____ AVAILABLE RECORDS

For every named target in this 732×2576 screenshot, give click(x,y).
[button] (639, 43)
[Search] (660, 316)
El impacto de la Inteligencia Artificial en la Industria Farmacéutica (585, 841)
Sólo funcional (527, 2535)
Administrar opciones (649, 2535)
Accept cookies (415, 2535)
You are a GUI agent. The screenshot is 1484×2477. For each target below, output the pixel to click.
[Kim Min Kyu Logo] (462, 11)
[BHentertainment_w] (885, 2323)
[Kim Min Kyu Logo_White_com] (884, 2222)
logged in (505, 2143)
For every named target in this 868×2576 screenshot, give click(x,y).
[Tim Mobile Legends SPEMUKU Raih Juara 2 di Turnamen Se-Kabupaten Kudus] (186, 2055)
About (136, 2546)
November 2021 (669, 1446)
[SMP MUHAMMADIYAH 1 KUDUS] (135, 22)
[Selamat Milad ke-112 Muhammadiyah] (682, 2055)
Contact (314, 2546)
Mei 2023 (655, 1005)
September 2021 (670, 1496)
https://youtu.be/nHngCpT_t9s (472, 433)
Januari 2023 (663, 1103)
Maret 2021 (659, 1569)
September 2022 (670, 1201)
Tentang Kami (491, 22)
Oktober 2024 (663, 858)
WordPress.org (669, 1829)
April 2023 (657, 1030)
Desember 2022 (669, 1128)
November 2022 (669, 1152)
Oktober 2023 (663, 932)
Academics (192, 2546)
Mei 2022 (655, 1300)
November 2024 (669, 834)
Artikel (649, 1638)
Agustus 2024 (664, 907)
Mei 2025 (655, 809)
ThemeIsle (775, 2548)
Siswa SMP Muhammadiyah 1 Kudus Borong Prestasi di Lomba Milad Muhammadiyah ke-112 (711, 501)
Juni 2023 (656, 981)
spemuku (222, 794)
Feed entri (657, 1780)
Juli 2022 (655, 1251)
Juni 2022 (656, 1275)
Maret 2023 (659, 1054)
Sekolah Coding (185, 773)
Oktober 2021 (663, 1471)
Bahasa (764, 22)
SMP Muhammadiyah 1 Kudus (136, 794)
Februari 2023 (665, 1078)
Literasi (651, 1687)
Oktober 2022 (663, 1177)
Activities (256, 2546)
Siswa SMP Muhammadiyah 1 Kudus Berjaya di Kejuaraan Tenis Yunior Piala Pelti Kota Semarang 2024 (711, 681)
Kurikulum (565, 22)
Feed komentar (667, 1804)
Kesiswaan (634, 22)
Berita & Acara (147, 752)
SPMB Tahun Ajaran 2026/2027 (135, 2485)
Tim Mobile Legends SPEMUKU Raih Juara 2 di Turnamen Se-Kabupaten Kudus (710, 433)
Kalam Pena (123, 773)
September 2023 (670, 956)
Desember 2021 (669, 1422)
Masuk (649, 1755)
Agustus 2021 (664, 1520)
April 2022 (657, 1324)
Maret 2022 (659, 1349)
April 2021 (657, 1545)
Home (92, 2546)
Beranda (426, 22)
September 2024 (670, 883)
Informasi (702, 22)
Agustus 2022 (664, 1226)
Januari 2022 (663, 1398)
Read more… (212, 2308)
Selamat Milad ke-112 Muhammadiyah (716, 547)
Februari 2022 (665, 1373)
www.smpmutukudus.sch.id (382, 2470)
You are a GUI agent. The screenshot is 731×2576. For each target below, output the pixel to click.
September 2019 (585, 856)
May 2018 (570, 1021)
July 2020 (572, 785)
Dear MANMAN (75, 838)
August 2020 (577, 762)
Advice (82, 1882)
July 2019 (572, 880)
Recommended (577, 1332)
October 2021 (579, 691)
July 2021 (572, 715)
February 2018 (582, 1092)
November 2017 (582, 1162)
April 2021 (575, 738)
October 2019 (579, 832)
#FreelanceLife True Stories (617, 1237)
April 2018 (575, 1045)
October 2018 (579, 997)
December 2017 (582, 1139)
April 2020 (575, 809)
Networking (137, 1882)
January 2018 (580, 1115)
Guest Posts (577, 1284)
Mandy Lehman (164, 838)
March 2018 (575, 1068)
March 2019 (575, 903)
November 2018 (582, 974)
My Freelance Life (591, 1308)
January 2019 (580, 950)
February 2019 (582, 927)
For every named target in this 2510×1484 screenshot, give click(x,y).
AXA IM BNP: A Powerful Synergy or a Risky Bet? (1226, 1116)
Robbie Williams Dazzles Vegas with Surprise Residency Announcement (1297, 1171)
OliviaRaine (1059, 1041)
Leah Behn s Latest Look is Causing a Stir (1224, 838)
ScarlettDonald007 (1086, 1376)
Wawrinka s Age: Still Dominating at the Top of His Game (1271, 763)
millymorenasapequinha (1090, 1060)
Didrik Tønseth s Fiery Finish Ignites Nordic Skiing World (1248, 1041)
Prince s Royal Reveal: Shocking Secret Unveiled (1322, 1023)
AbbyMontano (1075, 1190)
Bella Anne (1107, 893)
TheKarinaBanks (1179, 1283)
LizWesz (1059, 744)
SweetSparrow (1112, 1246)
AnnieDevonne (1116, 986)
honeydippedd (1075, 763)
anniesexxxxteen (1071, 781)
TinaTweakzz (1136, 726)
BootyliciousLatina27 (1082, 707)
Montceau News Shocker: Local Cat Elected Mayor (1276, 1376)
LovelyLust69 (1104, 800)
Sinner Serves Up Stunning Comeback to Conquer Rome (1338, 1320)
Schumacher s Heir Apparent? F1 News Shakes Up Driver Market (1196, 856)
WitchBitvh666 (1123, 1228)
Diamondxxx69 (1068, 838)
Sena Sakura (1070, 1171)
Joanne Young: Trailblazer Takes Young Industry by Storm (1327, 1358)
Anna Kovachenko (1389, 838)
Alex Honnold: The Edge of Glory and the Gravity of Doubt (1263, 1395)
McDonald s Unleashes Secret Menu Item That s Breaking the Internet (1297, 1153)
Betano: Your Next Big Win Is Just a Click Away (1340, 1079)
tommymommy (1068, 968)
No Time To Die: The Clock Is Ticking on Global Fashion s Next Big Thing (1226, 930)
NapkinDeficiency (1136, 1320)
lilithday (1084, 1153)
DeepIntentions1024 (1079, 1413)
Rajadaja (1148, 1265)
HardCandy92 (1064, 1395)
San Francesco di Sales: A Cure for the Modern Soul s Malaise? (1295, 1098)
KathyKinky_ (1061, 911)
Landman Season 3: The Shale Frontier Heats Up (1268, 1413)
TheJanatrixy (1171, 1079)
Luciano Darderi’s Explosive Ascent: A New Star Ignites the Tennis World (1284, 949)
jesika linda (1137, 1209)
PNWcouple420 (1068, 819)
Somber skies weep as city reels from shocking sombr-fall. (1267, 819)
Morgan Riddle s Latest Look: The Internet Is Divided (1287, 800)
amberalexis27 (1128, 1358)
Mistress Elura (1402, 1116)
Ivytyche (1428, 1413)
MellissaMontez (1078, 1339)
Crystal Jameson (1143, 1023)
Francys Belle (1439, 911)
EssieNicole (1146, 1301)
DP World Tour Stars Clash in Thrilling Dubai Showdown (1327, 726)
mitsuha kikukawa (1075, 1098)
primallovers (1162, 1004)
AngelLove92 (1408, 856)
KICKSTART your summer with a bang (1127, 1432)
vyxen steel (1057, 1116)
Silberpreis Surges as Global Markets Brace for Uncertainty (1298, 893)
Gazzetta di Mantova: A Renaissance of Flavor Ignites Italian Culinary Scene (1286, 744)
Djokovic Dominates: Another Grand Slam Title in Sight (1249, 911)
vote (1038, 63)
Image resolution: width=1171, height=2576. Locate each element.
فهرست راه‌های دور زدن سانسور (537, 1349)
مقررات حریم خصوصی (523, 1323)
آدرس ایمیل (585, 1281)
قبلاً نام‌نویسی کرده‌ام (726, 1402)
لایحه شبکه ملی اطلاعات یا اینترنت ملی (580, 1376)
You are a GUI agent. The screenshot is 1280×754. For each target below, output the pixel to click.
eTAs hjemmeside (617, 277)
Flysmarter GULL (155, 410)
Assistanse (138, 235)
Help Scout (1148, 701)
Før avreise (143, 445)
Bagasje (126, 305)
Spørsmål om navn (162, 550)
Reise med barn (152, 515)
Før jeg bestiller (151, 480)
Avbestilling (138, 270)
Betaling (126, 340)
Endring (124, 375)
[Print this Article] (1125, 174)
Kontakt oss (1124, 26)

________

• TASK TO COMPLETE:
Repeat exactly, please, each line from the beginning of the data through the line with "Activities (256, 2546)" in it, and only those lines.

• FINAL ANSWER:
For every named target in this 732×2576 screenshot, give click(x,y).
[button] (639, 43)
[Search] (660, 316)
El impacto de la Inteligencia Artificial en la Industria Farmacéutica (585, 841)
Sólo funcional (527, 2535)
Administrar opciones (649, 2535)
Accept cookies (415, 2535)
You are a GUI agent. The screenshot is 1484×2477. For each target below, output the pixel to click.
[Kim Min Kyu Logo] (462, 11)
[BHentertainment_w] (885, 2323)
[Kim Min Kyu Logo_White_com] (884, 2222)
logged in (505, 2143)
For every named target in this 868×2576 screenshot, give click(x,y).
[Tim Mobile Legends SPEMUKU Raih Juara 2 di Turnamen Se-Kabupaten Kudus] (186, 2055)
About (136, 2546)
November 2021 (669, 1446)
[SMP MUHAMMADIYAH 1 KUDUS] (135, 22)
[Selamat Milad ke-112 Muhammadiyah] (682, 2055)
Contact (314, 2546)
Mei 2023 (655, 1005)
September 2021 (670, 1496)
https://youtu.be/nHngCpT_t9s (472, 433)
Januari 2023 (663, 1103)
Maret 2021 (659, 1569)
September 2022 (670, 1201)
Tentang Kami (491, 22)
Oktober 2024 (663, 858)
WordPress.org (669, 1829)
April 2023 (657, 1030)
Desember 2022 (669, 1128)
November 2022 (669, 1152)
Oktober 2023 (663, 932)
Academics (192, 2546)
Mei 2022 (655, 1300)
November 2024 (669, 834)
Artikel (649, 1638)
Agustus 2024 (664, 907)
Mei 2025 (655, 809)
ThemeIsle (775, 2548)
Siswa SMP Muhammadiyah 1 Kudus Borong Prestasi di Lomba Milad Muhammadiyah ke-112 (711, 501)
Juni 2023 (656, 981)
spemuku (222, 794)
Feed entri (657, 1780)
Juli 2022 (655, 1251)
Juni 2022 (656, 1275)
Maret 2023 (659, 1054)
Sekolah Coding (185, 773)
Oktober 2021 (663, 1471)
Bahasa (764, 22)
SMP Muhammadiyah 1 Kudus (136, 794)
Februari 2023 (665, 1078)
Literasi (651, 1687)
Oktober 2022 (663, 1177)
Activities (256, 2546)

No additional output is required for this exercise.